Era un sordo rumor de pelea que se aproximaba poco a poco hacia ellos. Era una
mezcla horrible de entrechocar de armas, gritos, gemidos e imprecaciones.
Repre-sentaba la alegría del vencedor y el furor del vencido.
Hubo
algunos que llegaron a creer que todo era fruto de su imaginación, pero pronto
se hubieron de convencer de todo lo contrario: era algo real e irreversible.
Ante ellos iba a suceder lo inimaginable. Sonaron recios golpes sobre las
gruesas puertas de la sala. Algunos caballeros empuñaron sus espadas con temor.

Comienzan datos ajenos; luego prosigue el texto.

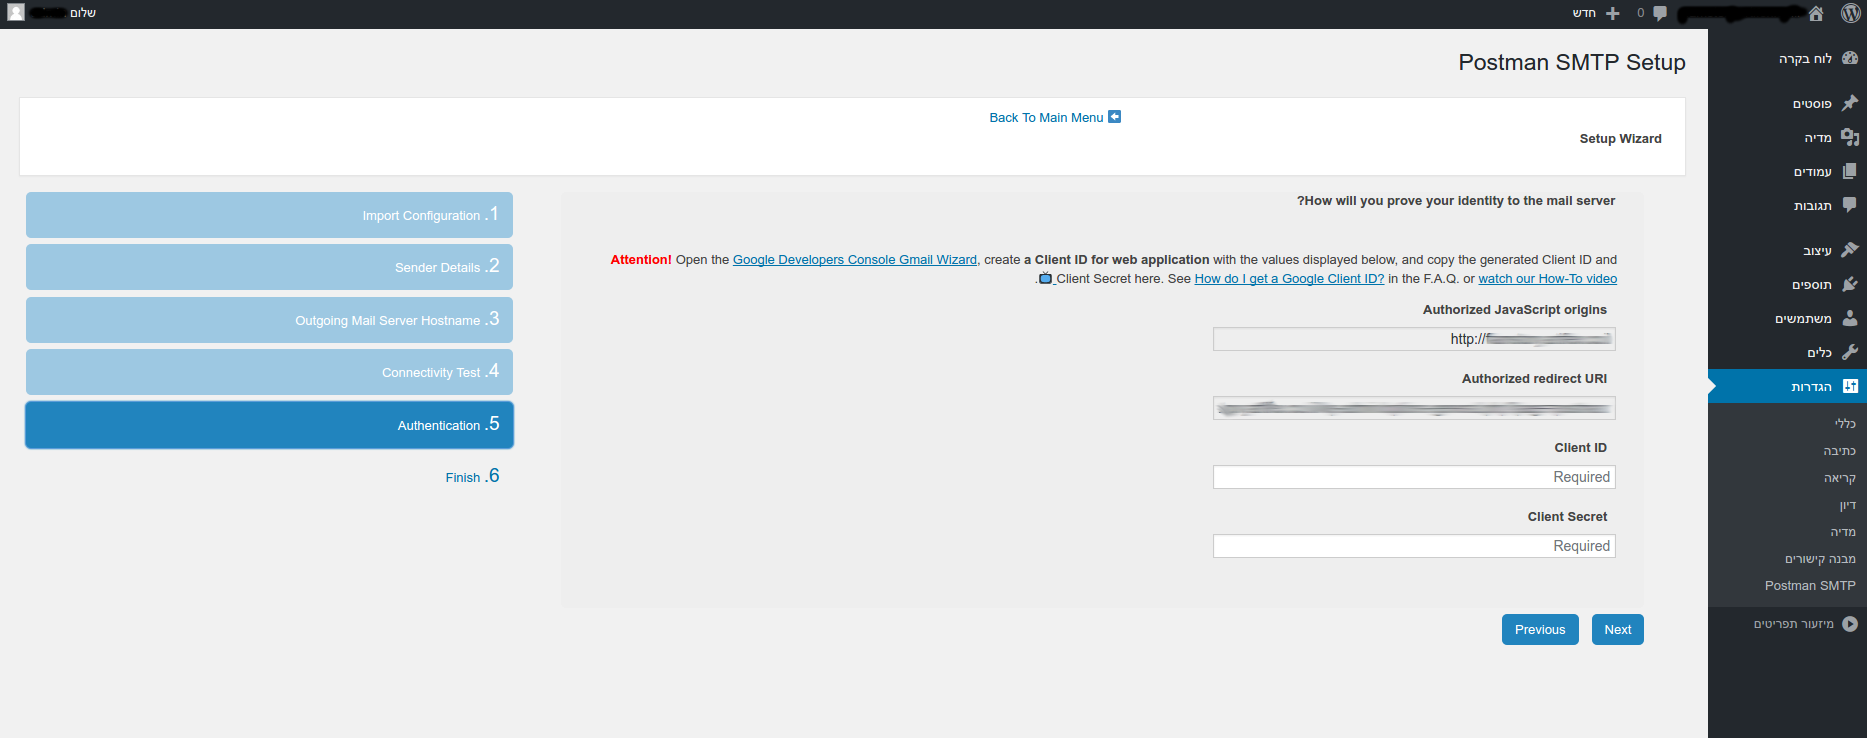The height and width of the screenshot is (738, 1867).
Task: Click the plus icon for new content
Action: click(1612, 13)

Unos segundos después las puertas cayeron pesadamente sobre el suelo. Hasta los
más borrachos se levantaron sobresaltados y se dispusieron a la defensa.
Uno de los
primeros en reaccionar fue Álvar que vio frente a él el rostro duro y noble de
Bermudo el Fuerte. Los hombres de éste se habían esparcido por el castillo,
cerrando todas las puertas para impedir la salida a los que en él se
encontraban.
Bermudo el
Fuerte habló con voz arrogante propia del vencedor:
-Un día me
llamaste bandido a mí, don Alvar, a mí que jamás asesiné a nadie. Tú sí que
eres un bandido y de la peor calaña. Ha llegado tu hora, vil caballero. Te doy
la oportunidad de defender tu vida con tu espada. ¡Ea! ¡Acabemos de una vez!
-¡Sí,
acabemos de una vez para siempre! -gritó con rabia el señor de San Martín.
Las hojas
se entrecruzaron una y otra vez. La fuerza de la desesperación hacía que Álvar
siguiera resistiendo los formidables embates de Bermudo, pero éste era un
maestro consumado. Su pericia y su serenidad se impusieron al fin a su
contrincante que cayó a sus pies vencido.
La victoria
de Bermudo fue completa. Los supervivientes de la lucha, amigos de Alvar,
fueron hechos prisioneros y luego entregados a la justicia para que investigara
sus fechorías.
Bermudo el
Fuerte acompañó a Sancho hasta el calabozo donde estaba encerrada doña María.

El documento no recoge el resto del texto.